Records drawn from a dataset:
####################

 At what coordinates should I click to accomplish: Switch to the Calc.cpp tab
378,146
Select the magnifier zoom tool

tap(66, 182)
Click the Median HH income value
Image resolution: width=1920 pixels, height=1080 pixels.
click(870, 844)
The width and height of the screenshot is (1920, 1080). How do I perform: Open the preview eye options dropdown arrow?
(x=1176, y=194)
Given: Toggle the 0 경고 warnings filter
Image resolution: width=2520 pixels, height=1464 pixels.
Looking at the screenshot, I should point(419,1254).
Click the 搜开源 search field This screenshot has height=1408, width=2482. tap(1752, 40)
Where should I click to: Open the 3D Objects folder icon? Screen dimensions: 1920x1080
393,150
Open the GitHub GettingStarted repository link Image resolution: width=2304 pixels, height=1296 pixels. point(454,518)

####################

## What you should do
Each line in the records above must be returned exactly as it stands.

## Answer box
 At what coordinates should I click to accomplish: Switch to the Calc.cpp tab
378,146
Select the magnifier zoom tool

tap(66, 182)
Click the Median HH income value
Image resolution: width=1920 pixels, height=1080 pixels.
click(870, 844)
The width and height of the screenshot is (1920, 1080). How do I perform: Open the preview eye options dropdown arrow?
(x=1176, y=194)
Given: Toggle the 0 경고 warnings filter
Image resolution: width=2520 pixels, height=1464 pixels.
Looking at the screenshot, I should point(419,1254).
Click the 搜开源 search field This screenshot has height=1408, width=2482. tap(1752, 40)
Where should I click to: Open the 3D Objects folder icon? Screen dimensions: 1920x1080
393,150
Open the GitHub GettingStarted repository link Image resolution: width=2304 pixels, height=1296 pixels. point(454,518)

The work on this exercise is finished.